14. Biomarker comprising at least one glycated lysine selected from SEQ ID Nos 1 to 30 and 44 to 46, preferably selected from: Lys 174 in human serum albumin (P02768, SEQ ID No. 31), Lys 414 in human serum albumin (P02768, SEQ ID No. 31), Lys 574 in human serum albumin (P02768, SEQ ID No. 31), Lys 163 in the human fibrinogen beta chain (P02675, SEQ ID No. 33), Lys 50 in the human Ig lambda chain C region (P01842; SEQ ID No. 36), Lys 141 of human haptoglobin (P00738; SEQ ID No. 38) Lys 93 in human serum albumin (P02768, SEQ ID No. 31), Lys 181 in human serum albumin (P02768, SEQ ID No. 31), Lys 233 in human serum albumin (P02768, SEQ ID No. 31), Lys 378 in human serum albumin (P02768, SEQ ID No. 31), Lys 525 in human serum albumin (P02768, SEQ ID No. 31), Lys 545 in human serum albumin (P02768, SEQ ID No. 31), Lys 120 in the human apolipoprotein A-1 (P02647, SEQ ID No. 37), and in the glycation positions of sequences according to SEQ ID Nos 5, 11, 14, 18, 24, 27, 3, 6, 7, 10, 12, 23 and 25, preferably SEQ ID No. 27 for the diagnosis von diabetes, particularly type II diabetes mellitus and/or for monitoring a treatment of diabetes, particularly type II diabetes mellitus.
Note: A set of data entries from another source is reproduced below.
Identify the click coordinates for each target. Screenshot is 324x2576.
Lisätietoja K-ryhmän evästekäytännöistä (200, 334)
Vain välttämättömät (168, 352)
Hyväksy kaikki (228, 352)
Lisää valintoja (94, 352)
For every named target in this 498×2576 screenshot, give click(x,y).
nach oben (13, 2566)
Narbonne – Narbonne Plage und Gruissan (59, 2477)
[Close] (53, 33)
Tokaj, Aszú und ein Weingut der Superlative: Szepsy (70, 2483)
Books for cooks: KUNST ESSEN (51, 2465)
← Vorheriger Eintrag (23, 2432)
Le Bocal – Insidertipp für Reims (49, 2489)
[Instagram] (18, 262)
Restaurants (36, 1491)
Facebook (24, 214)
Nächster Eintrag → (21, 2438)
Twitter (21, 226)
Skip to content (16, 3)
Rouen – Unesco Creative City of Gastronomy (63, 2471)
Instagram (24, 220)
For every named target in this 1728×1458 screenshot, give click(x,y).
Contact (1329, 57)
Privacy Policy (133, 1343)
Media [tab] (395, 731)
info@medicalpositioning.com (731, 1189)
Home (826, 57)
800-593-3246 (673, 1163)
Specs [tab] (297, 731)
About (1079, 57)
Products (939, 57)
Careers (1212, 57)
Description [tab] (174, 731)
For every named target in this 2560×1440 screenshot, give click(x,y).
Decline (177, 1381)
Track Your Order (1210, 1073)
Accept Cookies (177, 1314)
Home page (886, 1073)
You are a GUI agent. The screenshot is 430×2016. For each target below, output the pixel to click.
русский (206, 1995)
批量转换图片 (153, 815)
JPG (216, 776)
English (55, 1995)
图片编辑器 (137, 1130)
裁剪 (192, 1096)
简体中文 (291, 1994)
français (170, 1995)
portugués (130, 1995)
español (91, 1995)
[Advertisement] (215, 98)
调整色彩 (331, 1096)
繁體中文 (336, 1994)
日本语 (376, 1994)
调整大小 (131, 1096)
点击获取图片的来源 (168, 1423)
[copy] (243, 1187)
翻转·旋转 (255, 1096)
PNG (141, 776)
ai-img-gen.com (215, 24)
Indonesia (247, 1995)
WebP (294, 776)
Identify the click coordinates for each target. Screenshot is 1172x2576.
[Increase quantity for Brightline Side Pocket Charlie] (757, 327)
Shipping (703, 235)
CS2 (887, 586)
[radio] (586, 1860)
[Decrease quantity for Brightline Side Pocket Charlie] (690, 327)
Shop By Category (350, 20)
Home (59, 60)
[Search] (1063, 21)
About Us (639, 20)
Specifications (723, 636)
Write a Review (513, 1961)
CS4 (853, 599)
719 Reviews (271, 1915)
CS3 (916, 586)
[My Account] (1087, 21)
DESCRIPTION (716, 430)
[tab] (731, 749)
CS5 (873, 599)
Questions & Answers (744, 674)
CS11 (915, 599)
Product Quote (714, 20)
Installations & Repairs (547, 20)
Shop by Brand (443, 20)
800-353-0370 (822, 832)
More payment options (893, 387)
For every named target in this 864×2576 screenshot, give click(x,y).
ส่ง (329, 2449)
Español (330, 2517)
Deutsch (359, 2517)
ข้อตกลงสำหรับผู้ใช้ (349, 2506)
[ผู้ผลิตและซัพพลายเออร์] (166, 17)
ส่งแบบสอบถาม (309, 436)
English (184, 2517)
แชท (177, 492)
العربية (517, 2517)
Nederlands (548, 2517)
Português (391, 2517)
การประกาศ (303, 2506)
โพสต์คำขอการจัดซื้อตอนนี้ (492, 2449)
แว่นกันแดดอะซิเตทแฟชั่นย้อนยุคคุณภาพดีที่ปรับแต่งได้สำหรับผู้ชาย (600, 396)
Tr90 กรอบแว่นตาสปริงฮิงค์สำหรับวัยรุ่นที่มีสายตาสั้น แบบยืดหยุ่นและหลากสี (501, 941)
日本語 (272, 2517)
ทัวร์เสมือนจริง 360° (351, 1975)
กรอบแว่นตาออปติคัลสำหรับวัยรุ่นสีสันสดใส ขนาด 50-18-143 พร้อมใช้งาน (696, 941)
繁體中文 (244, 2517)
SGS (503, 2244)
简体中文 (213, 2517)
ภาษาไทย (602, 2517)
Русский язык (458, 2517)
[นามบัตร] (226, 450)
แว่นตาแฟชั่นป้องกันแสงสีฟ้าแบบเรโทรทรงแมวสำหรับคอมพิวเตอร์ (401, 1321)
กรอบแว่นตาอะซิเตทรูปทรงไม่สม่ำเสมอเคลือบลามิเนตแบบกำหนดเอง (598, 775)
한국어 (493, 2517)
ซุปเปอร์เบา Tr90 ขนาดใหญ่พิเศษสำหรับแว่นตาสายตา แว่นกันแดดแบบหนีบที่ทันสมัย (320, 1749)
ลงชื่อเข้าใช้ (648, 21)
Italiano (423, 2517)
15. Reagent having affinity for at least one antigen, which is formed by a peptide, which comprises at least one of the following lysines selected from SEQ ID nos 1 to 30 and 44 to 46: Lys 174 in human serum albumin (P02768, SEQ ID No. 31), Lys 414 in human serum albumin (P02768, SEQ ID No. 31), Lys 574 in human serum albumin (P02768, SEQ ID No. 31), Lys 163 in the human fibrinogen beta chain (P02675, SEQ ID No. 33), Lys 50 in the human Ig lambda chain C region (P01842; SEQ ID No. 36), Lys 141 of human haptoglobin (P00738; SEQ ID No. 38) Lys 93 in human serum albumin (P02768, SEQ ID No. 31), Lys 181 in human serum albumin (P02768, SEQ ID No. 31), Lys 233 in human serum albumin (P02768, SEQ ID No. 31), Lys 378 in human serum albumin (P02768, SEQ ID No. 31), Lys 525 in human serum albumin (P02768, SEQ ID No. 31), Lys 545 in human serum albumin (P02768, SEQ ID No. 31), Lys 120 in the human apolipoprotein A-1 (P02647, SEQ ID No. 37), and/or in the glycation positions of the sequences according to SEQ ID Nos 5, 11, 14, 18, 24, 27, 3, 6, 7, 10, 12, 23 and 25, preferably SEQ ID No. 27, and adjacent sequence sections of the corresponding protein.

16. Reagent according to claim 15, characterised in that the reagent is an antibody, oligonucleotide aptamer or peptide aptamer.